- Date: 11–17 August
- Edition: 1st
- Category: Grand Prix
- Draw: 32S / 16D
- Prize money: $85,000
- Surface: Clay / outdoor
- Location: Saint-Vincent, Aosta Valley Italy

Champions

Singles
- Simone Colombo

Doubles
- Libor Pimek / Pavel Složil
- ATP Saint-Vincent · 1987 →

= 1986 Campionati Internazionali della Valle D'Aosta =

The 1986 Campionati Internazionali della Valle D'Aosta (International Championships of Valle d'Aosta), was a men's tennis tournament played on outdoor clay courts that was part of the 1986 Nabisco Grand Prix.

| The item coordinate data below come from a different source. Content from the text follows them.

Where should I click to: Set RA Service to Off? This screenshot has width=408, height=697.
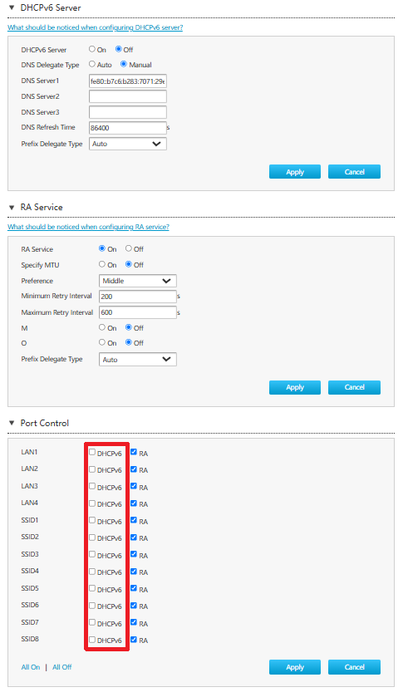(129, 248)
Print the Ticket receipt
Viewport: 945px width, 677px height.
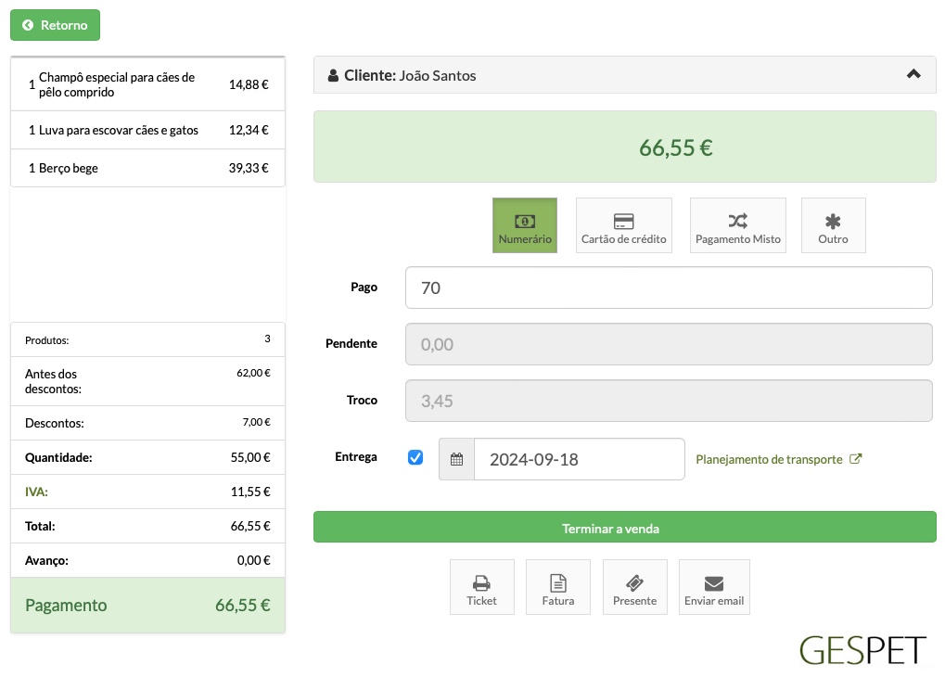[482, 587]
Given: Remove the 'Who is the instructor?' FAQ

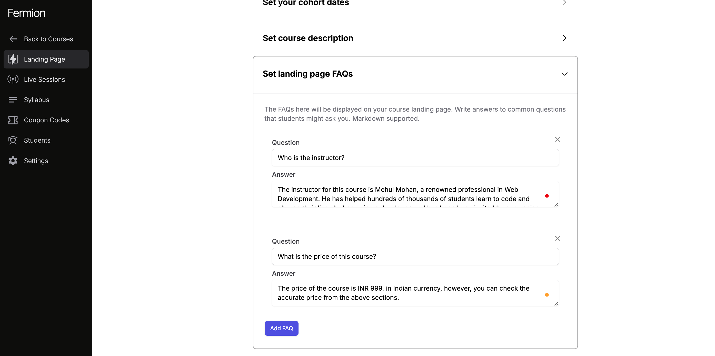Looking at the screenshot, I should coord(557,139).
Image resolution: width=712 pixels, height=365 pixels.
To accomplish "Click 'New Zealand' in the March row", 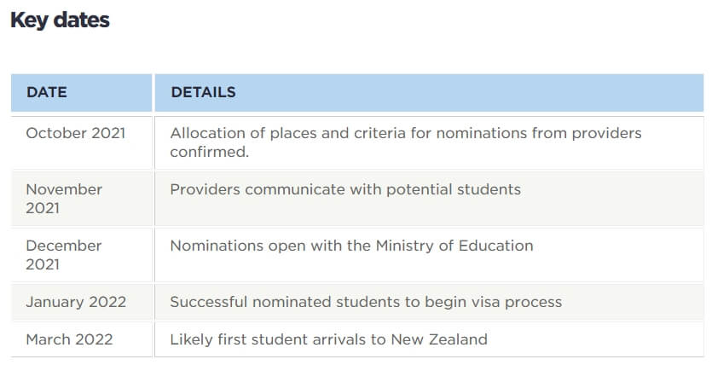I will [439, 339].
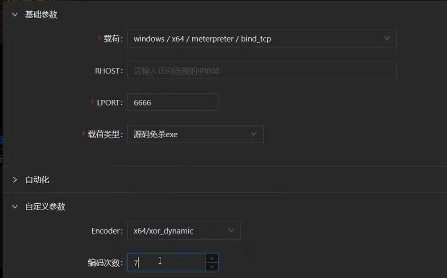Expand the 自动化 section chevron
The image size is (447, 278).
(15, 180)
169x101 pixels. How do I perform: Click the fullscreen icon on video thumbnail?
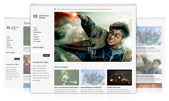click(x=129, y=83)
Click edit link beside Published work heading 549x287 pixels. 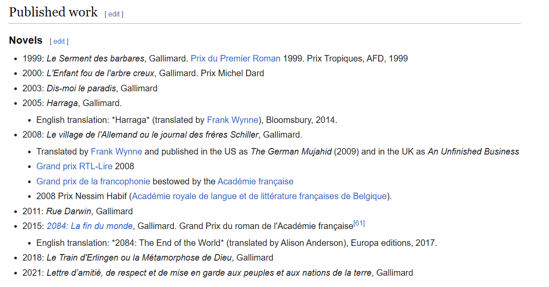pos(114,14)
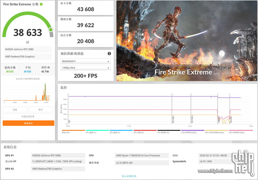Open the Battlefield V game dropdown
This screenshot has height=180, width=258.
click(86, 61)
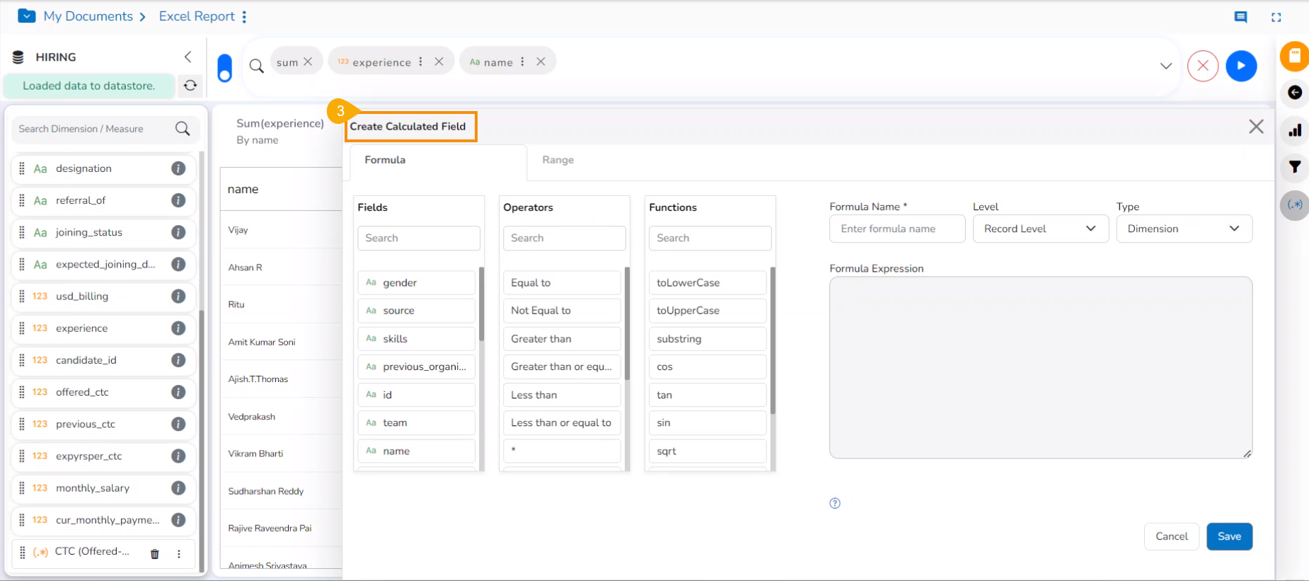Switch to the Range tab
The width and height of the screenshot is (1309, 581).
[558, 160]
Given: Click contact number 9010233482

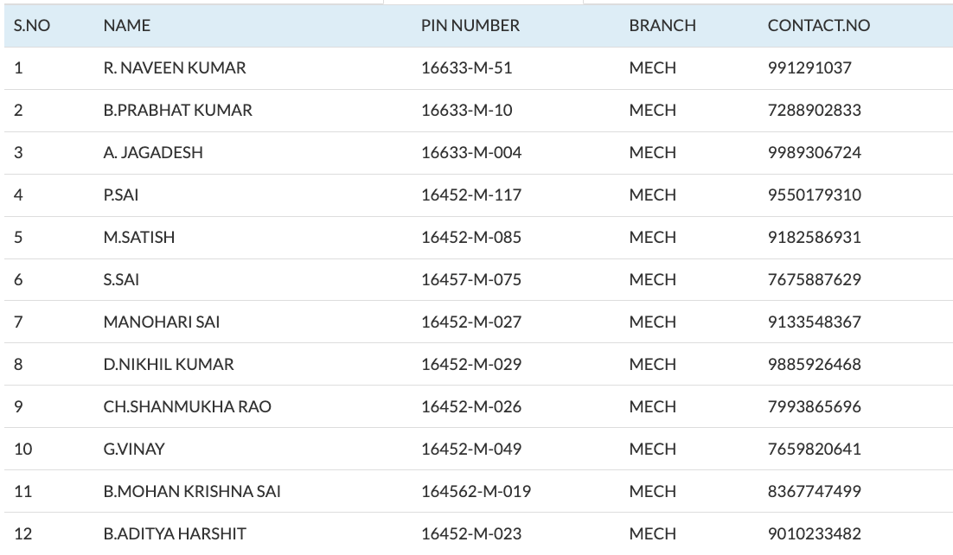Looking at the screenshot, I should 815,533.
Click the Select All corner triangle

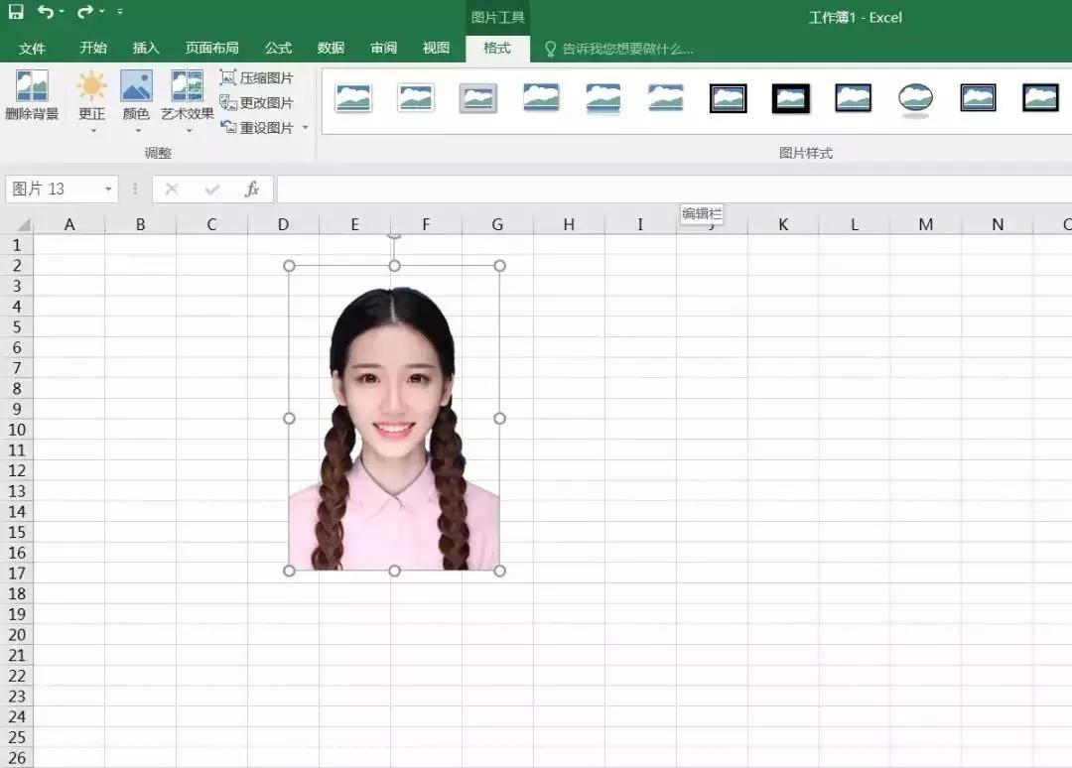point(23,225)
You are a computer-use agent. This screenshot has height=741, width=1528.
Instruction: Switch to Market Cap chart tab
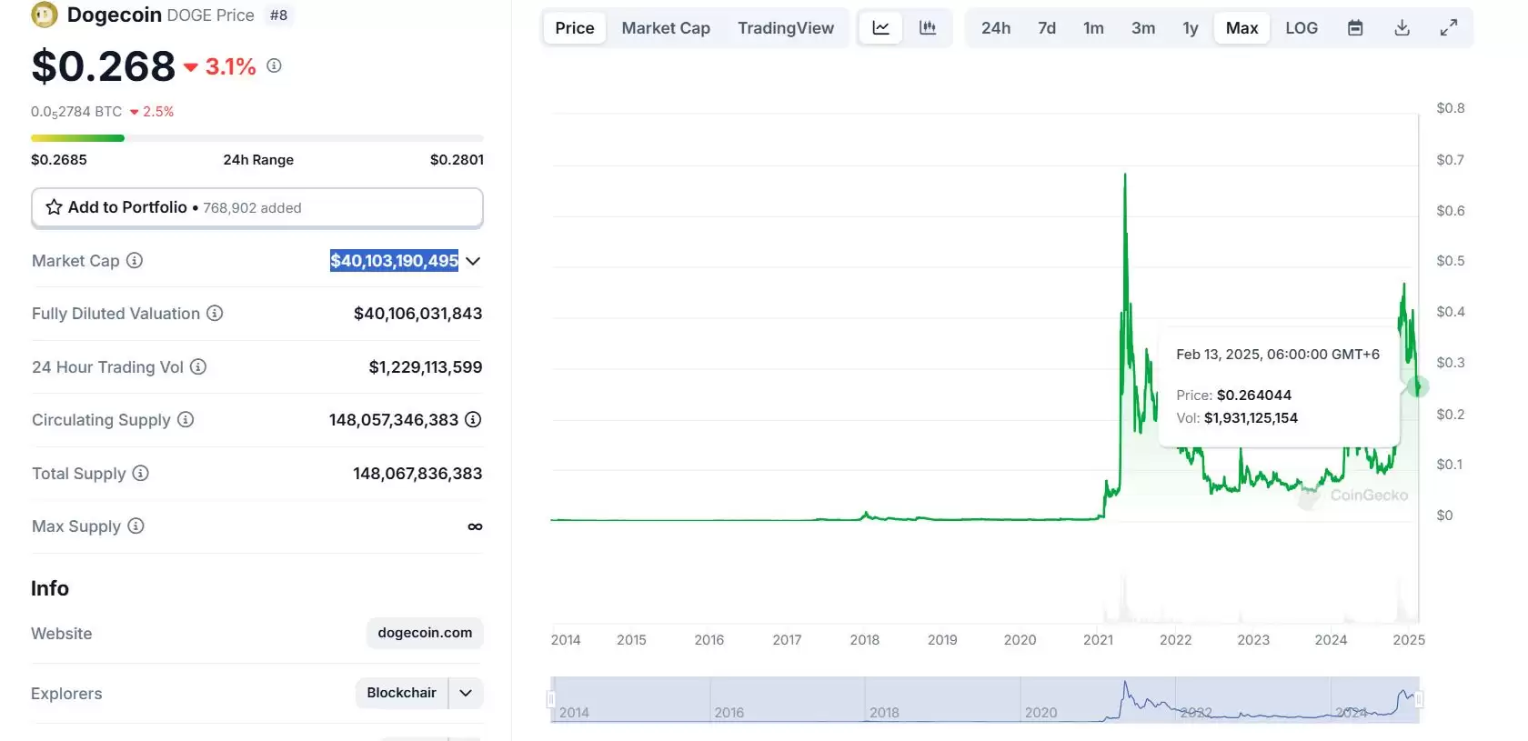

It was the inaugural edition of the tournament and took place in Saint-Vincent, Aosta Valley, Italy, from 11 August until 17 August 1986. Eighth-seeded Simone Colombo won the singles title.

==Finals==
===Singles===
ITA Simone Colombo defeated AUS Paul McNamee, 2–6, 6–3, 7–6^{(7–2)}
- It was Colombo's singles title of the year and the 1st of his career.

===Doubles===
TCH Libor Pimek / TCH Pavel Složil defeated USA Bud Cox / AUS Michael Fancutt, 6–3, 6–3
- It was Pimek's 2nd and last doubles title of the year and 5th of his career. It was Složil's 2nd and last doubles title of the year and the 32nd and last of his career.